# GOAL
Repeat the material below word for word, keeping every line in its original order.

# MATERIAL PROVIDED
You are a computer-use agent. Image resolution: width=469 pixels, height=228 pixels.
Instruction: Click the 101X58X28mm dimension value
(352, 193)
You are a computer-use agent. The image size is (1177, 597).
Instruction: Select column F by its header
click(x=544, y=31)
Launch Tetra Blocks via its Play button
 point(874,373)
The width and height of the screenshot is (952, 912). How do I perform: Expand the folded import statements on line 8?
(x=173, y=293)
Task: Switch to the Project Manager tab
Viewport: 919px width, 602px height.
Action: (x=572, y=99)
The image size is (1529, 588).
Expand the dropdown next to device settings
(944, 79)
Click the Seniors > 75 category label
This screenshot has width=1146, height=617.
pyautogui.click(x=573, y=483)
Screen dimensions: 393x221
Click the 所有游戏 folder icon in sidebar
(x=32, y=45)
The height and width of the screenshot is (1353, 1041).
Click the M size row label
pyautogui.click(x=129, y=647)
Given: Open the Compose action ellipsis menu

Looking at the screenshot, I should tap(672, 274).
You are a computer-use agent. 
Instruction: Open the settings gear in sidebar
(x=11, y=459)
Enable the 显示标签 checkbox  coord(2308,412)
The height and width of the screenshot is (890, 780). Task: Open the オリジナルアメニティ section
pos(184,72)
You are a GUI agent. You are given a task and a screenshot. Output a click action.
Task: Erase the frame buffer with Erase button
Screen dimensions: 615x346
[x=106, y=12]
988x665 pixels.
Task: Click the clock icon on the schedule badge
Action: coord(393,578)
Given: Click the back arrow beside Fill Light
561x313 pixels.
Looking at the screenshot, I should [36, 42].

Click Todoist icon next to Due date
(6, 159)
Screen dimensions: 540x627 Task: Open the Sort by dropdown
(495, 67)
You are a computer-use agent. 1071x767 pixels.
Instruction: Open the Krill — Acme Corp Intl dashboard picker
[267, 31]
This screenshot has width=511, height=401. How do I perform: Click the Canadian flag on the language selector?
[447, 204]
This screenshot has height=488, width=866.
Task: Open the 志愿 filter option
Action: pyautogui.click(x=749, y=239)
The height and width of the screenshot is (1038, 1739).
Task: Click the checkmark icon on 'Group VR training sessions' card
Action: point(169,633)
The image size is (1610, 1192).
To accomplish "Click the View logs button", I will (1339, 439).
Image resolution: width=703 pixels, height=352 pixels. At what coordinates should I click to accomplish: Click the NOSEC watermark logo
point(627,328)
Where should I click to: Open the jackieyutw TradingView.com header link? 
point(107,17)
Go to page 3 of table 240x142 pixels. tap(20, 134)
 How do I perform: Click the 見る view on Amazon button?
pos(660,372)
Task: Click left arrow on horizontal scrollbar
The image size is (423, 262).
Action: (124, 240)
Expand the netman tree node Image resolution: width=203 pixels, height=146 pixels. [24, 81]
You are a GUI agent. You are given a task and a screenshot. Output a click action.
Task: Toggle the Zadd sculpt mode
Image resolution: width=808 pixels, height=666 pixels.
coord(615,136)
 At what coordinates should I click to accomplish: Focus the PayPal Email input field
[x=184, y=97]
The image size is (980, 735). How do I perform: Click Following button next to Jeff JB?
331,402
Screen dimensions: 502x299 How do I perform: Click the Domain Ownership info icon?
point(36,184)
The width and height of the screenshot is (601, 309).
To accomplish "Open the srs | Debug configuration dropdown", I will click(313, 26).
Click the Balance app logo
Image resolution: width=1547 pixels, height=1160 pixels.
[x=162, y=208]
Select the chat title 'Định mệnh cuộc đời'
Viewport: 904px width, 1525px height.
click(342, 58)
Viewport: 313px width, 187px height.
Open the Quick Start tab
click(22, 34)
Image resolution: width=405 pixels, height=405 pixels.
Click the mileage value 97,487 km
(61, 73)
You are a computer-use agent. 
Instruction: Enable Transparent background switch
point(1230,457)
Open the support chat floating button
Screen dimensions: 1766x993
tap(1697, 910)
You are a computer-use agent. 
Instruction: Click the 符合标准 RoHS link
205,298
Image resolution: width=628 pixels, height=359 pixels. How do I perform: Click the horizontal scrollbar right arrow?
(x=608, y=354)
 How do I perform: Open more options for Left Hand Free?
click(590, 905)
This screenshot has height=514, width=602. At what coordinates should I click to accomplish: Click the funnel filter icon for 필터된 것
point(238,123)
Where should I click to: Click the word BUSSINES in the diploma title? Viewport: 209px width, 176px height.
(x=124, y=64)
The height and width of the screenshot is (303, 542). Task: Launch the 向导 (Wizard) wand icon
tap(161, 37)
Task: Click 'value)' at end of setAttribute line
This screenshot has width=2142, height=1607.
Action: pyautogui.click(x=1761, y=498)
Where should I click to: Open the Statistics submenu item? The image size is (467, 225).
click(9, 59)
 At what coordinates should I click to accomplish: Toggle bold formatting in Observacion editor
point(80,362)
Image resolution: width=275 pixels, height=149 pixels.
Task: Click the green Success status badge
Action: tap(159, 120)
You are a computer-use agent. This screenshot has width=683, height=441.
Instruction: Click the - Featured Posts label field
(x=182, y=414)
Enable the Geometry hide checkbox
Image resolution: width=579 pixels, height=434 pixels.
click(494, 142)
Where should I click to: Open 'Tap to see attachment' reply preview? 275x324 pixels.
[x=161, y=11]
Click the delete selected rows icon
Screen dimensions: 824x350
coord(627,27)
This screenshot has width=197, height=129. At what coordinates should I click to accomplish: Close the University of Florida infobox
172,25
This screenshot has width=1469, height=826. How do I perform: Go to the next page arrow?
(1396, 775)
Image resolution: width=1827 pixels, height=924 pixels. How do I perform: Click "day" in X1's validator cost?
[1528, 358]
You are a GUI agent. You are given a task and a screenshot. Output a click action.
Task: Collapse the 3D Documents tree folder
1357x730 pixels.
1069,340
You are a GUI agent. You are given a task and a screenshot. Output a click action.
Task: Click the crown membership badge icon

# WORKED ANSWER
You are a computer-use agent. Image resolution: width=469 pixels, height=228 pixels.
Instruction: Click the 101X58X28mm dimension value
(352, 193)
You are a computer-use agent. The image size is (1177, 597).
Instruction: Select column F by its header
click(x=544, y=31)
Launch Tetra Blocks via its Play button
 point(874,373)
The width and height of the screenshot is (952, 912). How do I perform: Expand the folded import statements on line 8?
(x=173, y=293)
Task: Switch to the Project Manager tab
Viewport: 919px width, 602px height.
Action: (x=572, y=99)
The image size is (1529, 588).
Expand the dropdown next to device settings
(944, 79)
Click the Seniors > 75 category label
This screenshot has width=1146, height=617.
pyautogui.click(x=573, y=483)
Screen dimensions: 393x221
Click the 所有游戏 folder icon in sidebar
(x=32, y=45)
The height and width of the screenshot is (1353, 1041).
Click the M size row label
pyautogui.click(x=129, y=647)
Given: Open the Compose action ellipsis menu

Looking at the screenshot, I should tap(672, 274).
You are a computer-use agent. 
Instruction: Open the settings gear in sidebar
(x=11, y=459)
Enable the 显示标签 checkbox  coord(2308,412)
The height and width of the screenshot is (890, 780). Task: Open the オリジナルアメニティ section
pos(184,72)
You are a GUI agent. You are given a task and a screenshot. Output a click action.
Task: Erase the frame buffer with Erase button
Screen dimensions: 615x346
[x=106, y=12]
988x665 pixels.
Task: Click the clock icon on the schedule badge
Action: coord(393,578)
Given: Click the back arrow beside Fill Light
561x313 pixels.
Looking at the screenshot, I should [36, 42].

Click Todoist icon next to Due date
(6, 159)
Screen dimensions: 540x627 Task: Open the Sort by dropdown
(495, 67)
You are a computer-use agent. 1071x767 pixels.
Instruction: Open the Krill — Acme Corp Intl dashboard picker
[267, 31]
This screenshot has width=511, height=401. How do I perform: Click the Canadian flag on the language selector?
[447, 204]
This screenshot has height=488, width=866.
Task: Open the 志愿 filter option
Action: pyautogui.click(x=749, y=239)
The height and width of the screenshot is (1038, 1739).
Task: Click the checkmark icon on 'Group VR training sessions' card
Action: point(169,633)
The image size is (1610, 1192).
To accomplish "Click the View logs button", I will (1339, 439).
Image resolution: width=703 pixels, height=352 pixels. At what coordinates should I click to accomplish: Click the NOSEC watermark logo
point(627,328)
Where should I click to: Open the jackieyutw TradingView.com header link? 
point(107,17)
Go to page 3 of table 240x142 pixels. tap(20, 134)
 How do I perform: Click the 見る view on Amazon button?
pos(660,372)
Task: Click left arrow on horizontal scrollbar
The image size is (423, 262).
Action: (124, 240)
Expand the netman tree node Image resolution: width=203 pixels, height=146 pixels. [24, 81]
You are a GUI agent. You are given a task and a screenshot. Output a click action.
Task: Toggle the Zadd sculpt mode
Image resolution: width=808 pixels, height=666 pixels.
coord(615,136)
 At what coordinates should I click to accomplish: Focus the PayPal Email input field
[x=184, y=97]
The image size is (980, 735). How do I perform: Click Following button next to Jeff JB?
331,402
Screen dimensions: 502x299 How do I perform: Click the Domain Ownership info icon?
point(36,184)
The width and height of the screenshot is (601, 309).
To accomplish "Open the srs | Debug configuration dropdown", I will click(313, 26).
Click the Balance app logo
Image resolution: width=1547 pixels, height=1160 pixels.
[x=162, y=208]
Select the chat title 'Định mệnh cuộc đời'
Viewport: 904px width, 1525px height.
click(342, 58)
Viewport: 313px width, 187px height.
Open the Quick Start tab
click(22, 34)
Image resolution: width=405 pixels, height=405 pixels.
Click the mileage value 97,487 km
(61, 73)
You are a computer-use agent. 
Instruction: Enable Transparent background switch
point(1230,457)
Open the support chat floating button
Screen dimensions: 1766x993
tap(1697, 910)
You are a computer-use agent. 
Instruction: Click the 符合标准 RoHS link
205,298
Image resolution: width=628 pixels, height=359 pixels. How do I perform: Click the horizontal scrollbar right arrow?
(x=608, y=354)
 How do I perform: Open more options for Left Hand Free?
click(590, 905)
This screenshot has height=514, width=602. At what coordinates should I click to accomplish: Click the funnel filter icon for 필터된 것
point(238,123)
Where should I click to: Click the word BUSSINES in the diploma title? Viewport: 209px width, 176px height.
(x=124, y=64)
The height and width of the screenshot is (303, 542). Task: Launch the 向导 (Wizard) wand icon
tap(161, 37)
Task: Click 'value)' at end of setAttribute line
This screenshot has width=2142, height=1607.
Action: pyautogui.click(x=1761, y=498)
Where should I click to: Open the Statistics submenu item? The image size is (467, 225).
click(9, 59)
 At what coordinates should I click to accomplish: Toggle bold formatting in Observacion editor
point(80,362)
Image resolution: width=275 pixels, height=149 pixels.
Task: Click the green Success status badge
Action: tap(159, 120)
You are a computer-use agent. This screenshot has width=683, height=441.
Instruction: Click the - Featured Posts label field
(x=182, y=414)
Enable the Geometry hide checkbox
Image resolution: width=579 pixels, height=434 pixels.
click(494, 142)
Where should I click to: Open 'Tap to see attachment' reply preview? 275x324 pixels.
[x=161, y=11]
Click the delete selected rows icon
Screen dimensions: 824x350
coord(627,27)
This screenshot has width=197, height=129. At what coordinates should I click to accomplish: Close the University of Florida infobox
172,25
This screenshot has width=1469, height=826. How do I perform: Go to the next page arrow?
(1396, 775)
Image resolution: width=1827 pixels, height=924 pixels. How do I perform: Click "day" in X1's validator cost?
[1528, 358]
You are a GUI agent. You are given a task and a screenshot. Output a click action.
Task: Collapse the 3D Documents tree folder
1357x730 pixels.
1069,340
You are a GUI agent. You are given a task and a screenshot. Output a click action.
Task: Click the crown membership badge icon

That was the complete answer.